- What you should do
What is wanted is every line below from the one with "Task: Click the /usr/bin/cpulimit" up to and including the one with "Given: Click the Slavkovský", retyped exactly, pictures excluded, nothing else.

- Available records
☆ ☆ ☆

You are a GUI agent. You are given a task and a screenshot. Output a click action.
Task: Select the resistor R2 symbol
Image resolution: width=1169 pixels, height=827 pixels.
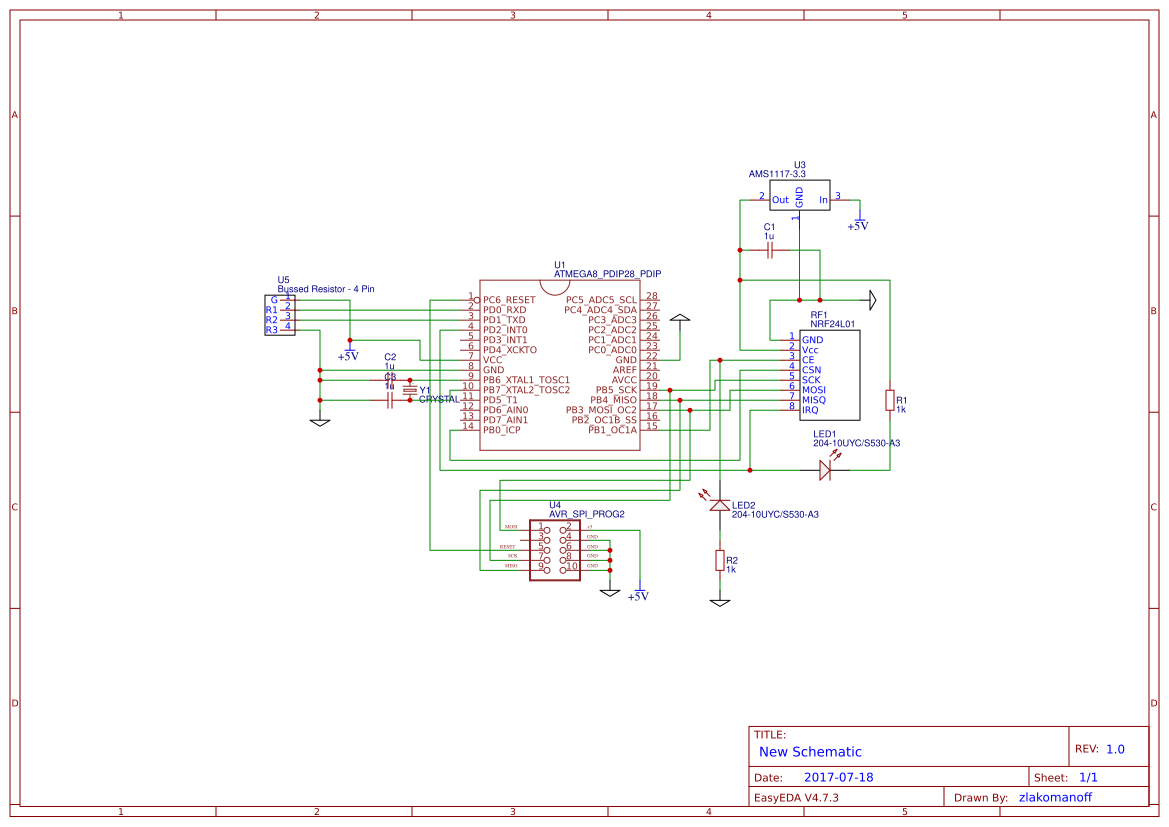719,560
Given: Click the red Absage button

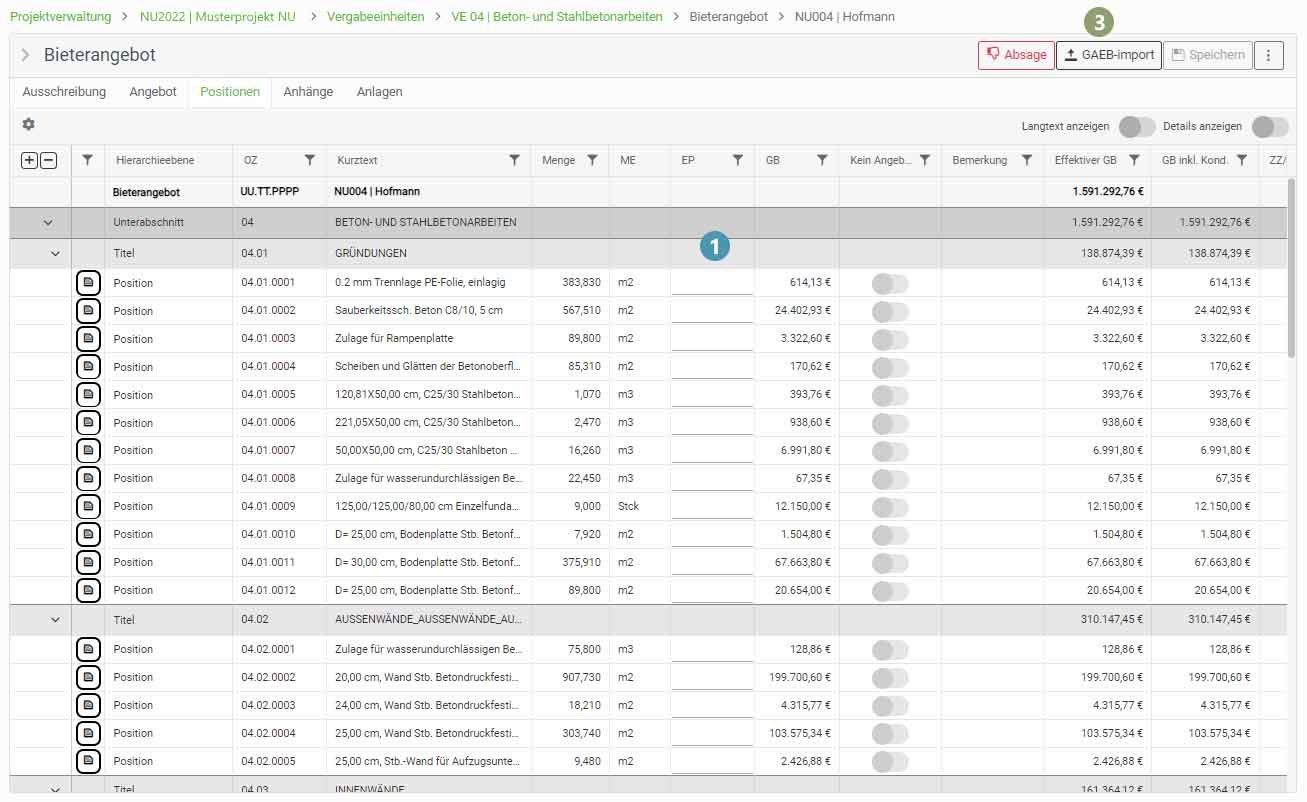Looking at the screenshot, I should (x=1016, y=55).
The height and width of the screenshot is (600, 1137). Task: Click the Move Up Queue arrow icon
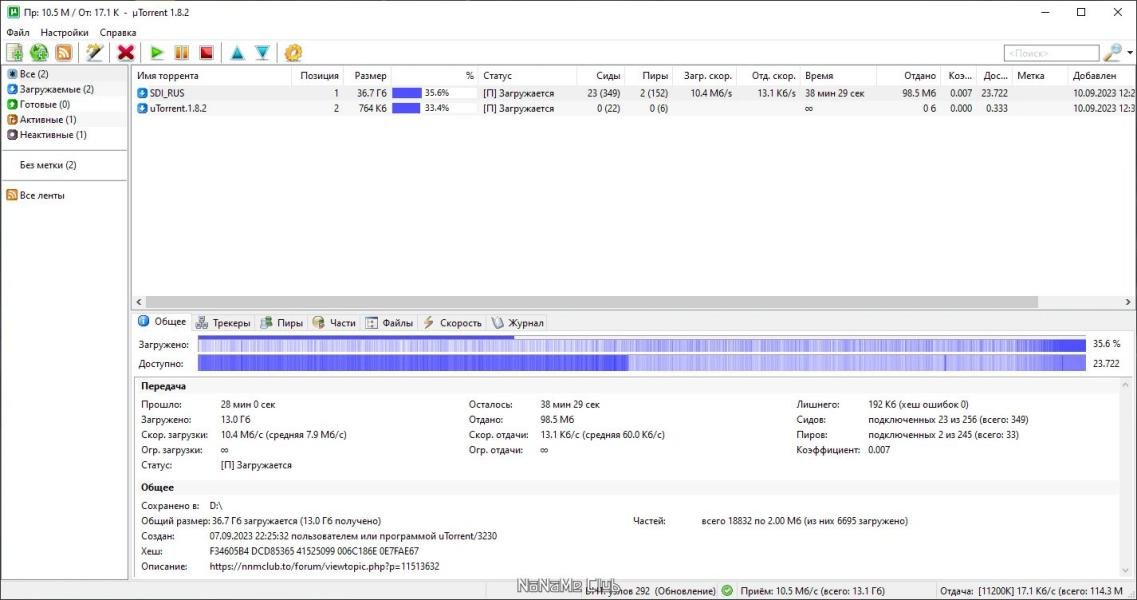click(x=237, y=53)
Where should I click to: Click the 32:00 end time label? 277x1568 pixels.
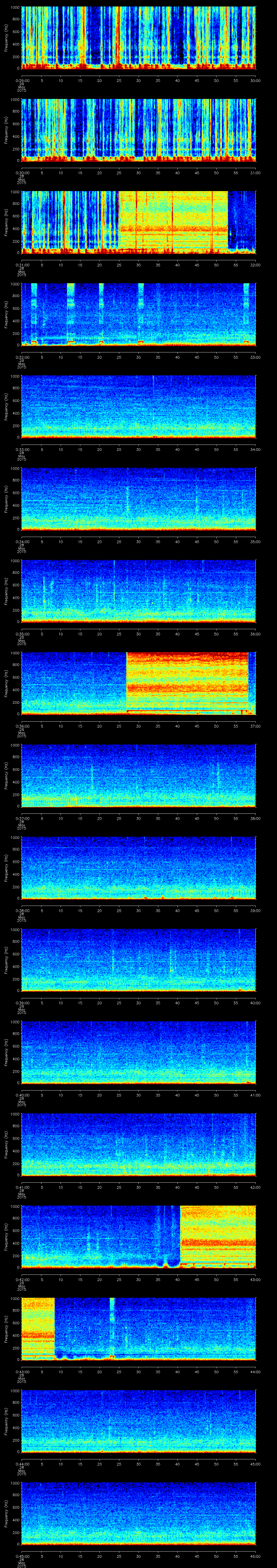[255, 265]
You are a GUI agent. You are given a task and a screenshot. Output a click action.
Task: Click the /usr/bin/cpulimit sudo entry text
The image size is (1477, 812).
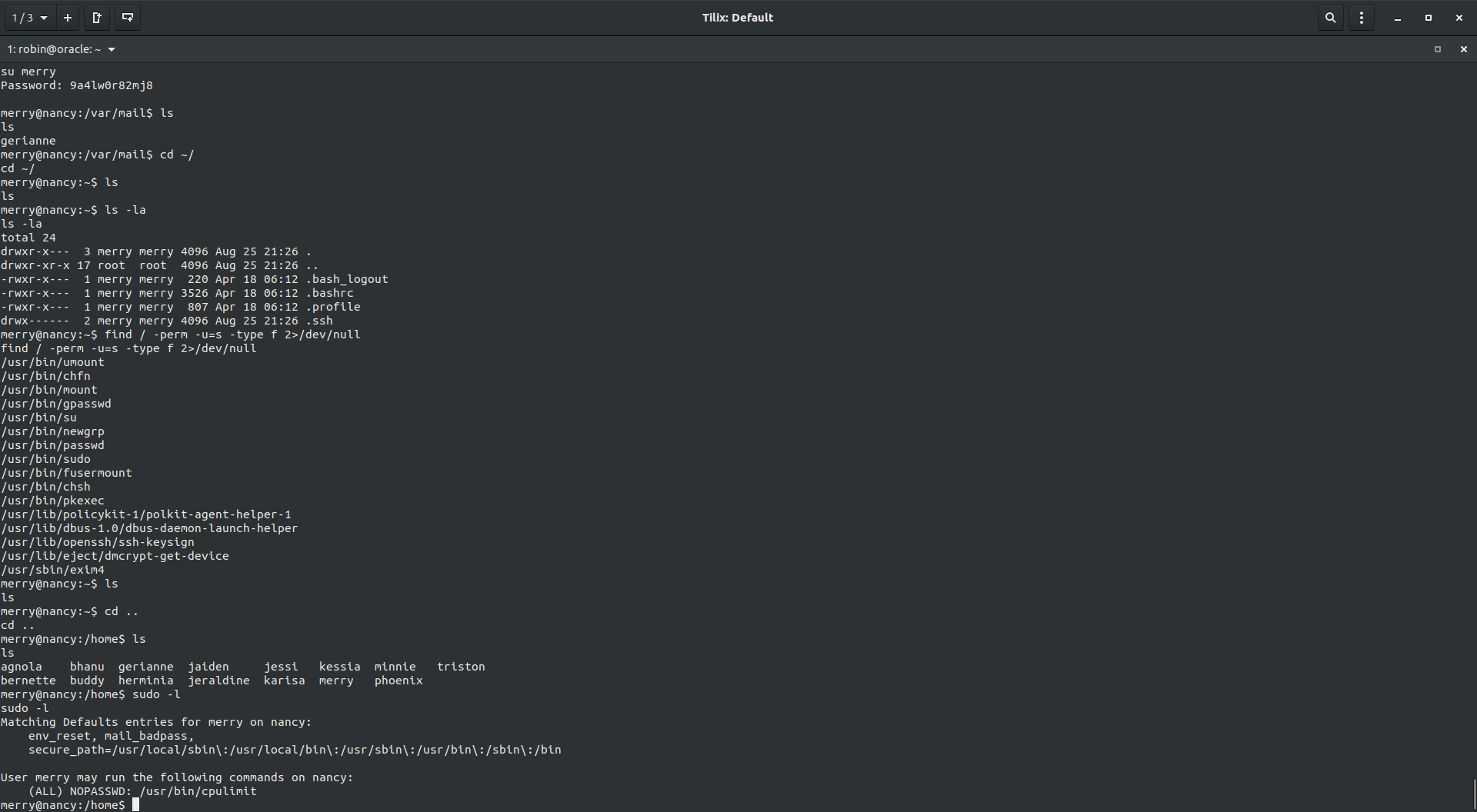click(x=198, y=791)
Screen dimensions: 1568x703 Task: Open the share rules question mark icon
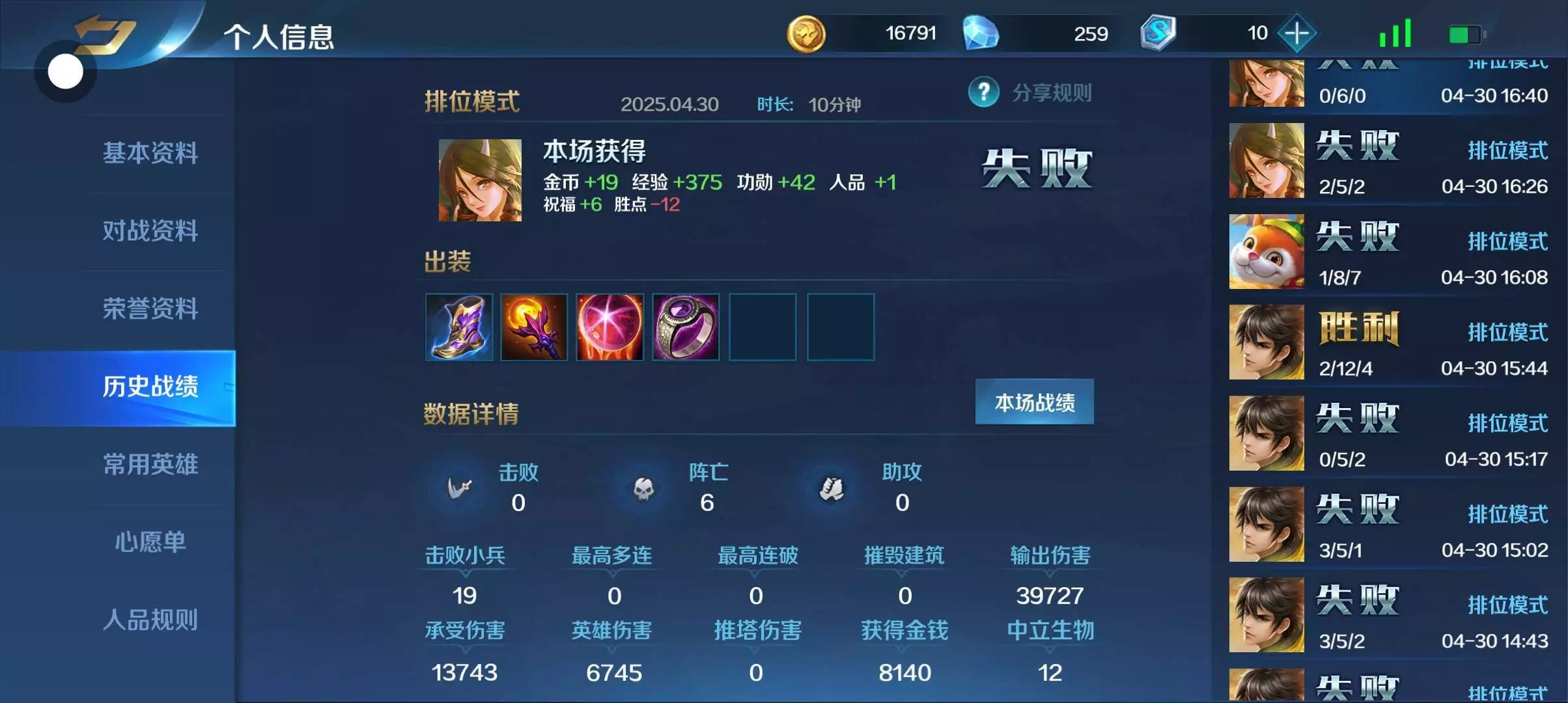coord(983,92)
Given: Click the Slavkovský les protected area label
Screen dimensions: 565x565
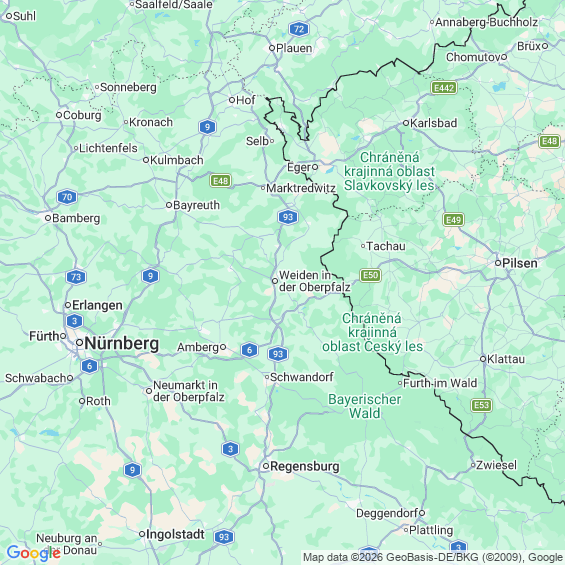Looking at the screenshot, I should point(389,172).
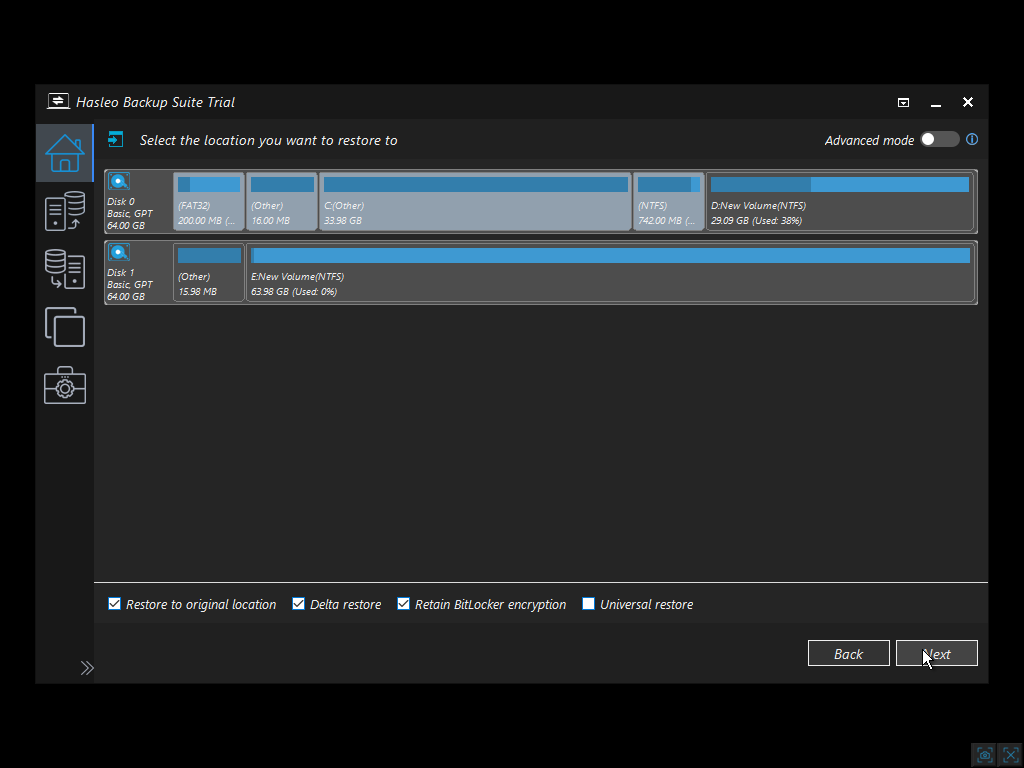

☆ ☆ ☆

- Answer below
Task: Click the /usr/bin/cpulimit sudo entry text
The image size is (1477, 812).
click(x=198, y=791)
Screen dimensions: 1568x703 Task: Open the share rules question mark icon
coord(983,92)
Given: Click the Slavkovský les protected area label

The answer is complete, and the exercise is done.